第17話 この先の不安
中学生活が始まって1ヶ月。俺達のクラスはある問題に悩まされていた。
「〜〜であるからして……………」
黒板に今日の授業内容を書く先生。
しかし、近くの席の友達と話しをする者。こっそり早めの昼食を摂る者。堂々と寝る者。挙句の果てに教室以外の学校の何処かで授業が終わるのを待つ者……………。

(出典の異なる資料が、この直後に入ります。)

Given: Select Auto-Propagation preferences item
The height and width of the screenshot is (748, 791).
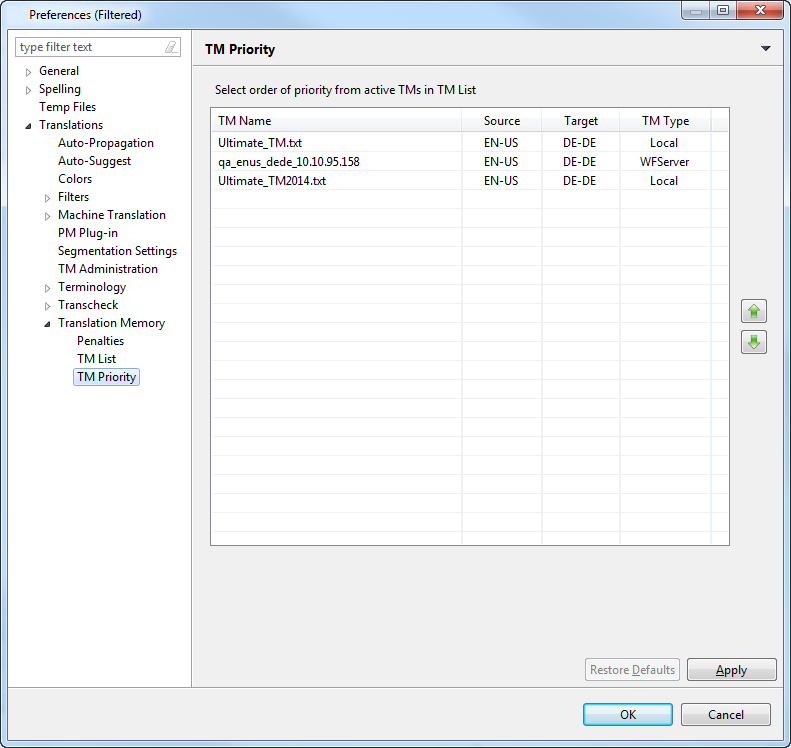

とても新しい環境で初々しく授業を受けているとは思えない散々な状況が目の前に広がっていた。
問題はそこではない。
「森田!ここの答えを言ってみろ!!」
痺れを切らした先生が、クラスメイトの1人を指名する。
「X−1です」
「……………座っていいぞ」
授業がつまらない。それがこのクラスの共通認識となっている。
おばさんが1週間俺達に叩き込んだお陰で。ほぼ全ての生徒が今受けている授業の内容を理解している。
その為、この50分を無駄だと感じていている者が非常に多いのだ。
先生も自分の授業を聞いていない生徒がしっかりと解答出来ているからか強くは言えない。中には態度について指摘する人もいるが
「なら先生は私達が聞く価値があると思える授業をされてはどうでしょうか?」
真面目に聞いている小テストで常に満点をとるとうな生徒にこんな返しをされ、自信を打ち砕かれてしまう。
悔しくて定期テスト並の範囲の小テストを突然やりだす先生もいた。
しかし平均点90点…………返す言葉も無くなってしまった。
「貴女早速盛大にやってるみたいね」
とある晩。久しぶりに3人で食卓を囲んでいると母さんは溜息混じりに呟いた。
「うん?なにを?」
「近隣だからとはいえ、私の学校にまで飛んできてるわよ噂」
「あら、そう」
心配そうに話す母さんを余所に食を進めるおばさん。
「別に悪い事はしてないわよ。ねえ優太」
「・・・・・ある意味悪影響が出てると思うよ」
「どこが~?職員室で話題の持ち切りなのよ!私達のクラス出来過ぎて恐ろしいって」
「出来過ぎる?」
「これもあたしが他の連中に合わせず1週間みっちり授業したおかげよ!」
「優太・・・・・どういう事?」
俺は母さんに全てを話す。
「雪子!?人には人の成長スピードがあるのよ!貴女のペースで教育しないで!?」
「あら。クラスの大半は1年生で習う事をこの1ヶ月でほぼ習得したのよ。どこがいけないのよ?」
「詰め込み式の教育はその後の知識として根ずきにくいのよ。丁寧に教えないと!」
「安心しなさい。そんなことないよう徹底して叩き込んだから」
「あのね~貴女のペースで皆が皆学習出来るわけじゃないの!?」
「大丈夫よ、この前他の先生が小テストを中間テストの範囲で抜き打ちでやっても平均点90点だったらしいから」
「嘘・・・・・」
母さんの開いた口が塞がらない。母さんの視線が俺に事実確認を求めている。首を縦に振る。
「それより優太。なによあの点数」
「?」
「そのテスト89点だそうじゃない!」
「なんで知ってんだよ!?」
「あんた、あたしが見ないうちに勉強サボってたわね!あれくらいのテスト95点が及第点よ!!」
(定期試験の範囲で89点は悪くないと思うけど…………)
「おばさんの基準が高いだけだろ!?」
「ならせめてクラス平均は取りなさいよ」
「うっ…………でっでもよ!そのお陰でここ最近の授業はハチャメチャなんだぞ!!」
「どういうこと?」
母さんが眉をひそめる。
「授業全く聞いてさいヤツいるし、堂々と寝てるヤツもいるし…………他の先生の授業をまともに受けてるヤツがいないんだよ」
「そりゃあ〜理解してる事を教科書通りに教えてるだけじゃ受ける方は退屈よ」
授業風景になんの違和感を持たないおばさん。
「なによそれ!?ちょっと雪子!!」
「たとえ理解している内容だとしても教え方が上手ければそんな事は起きないのよ。だから教科担任が悪いわ!注意しないと」
「まずはクラスの生徒を注意しなさ〜い!」
先輩からの延々と続く説教を軽く受け流す後輩。その光景に俺は学校生活の不安を余所に懐かしさを感じていた。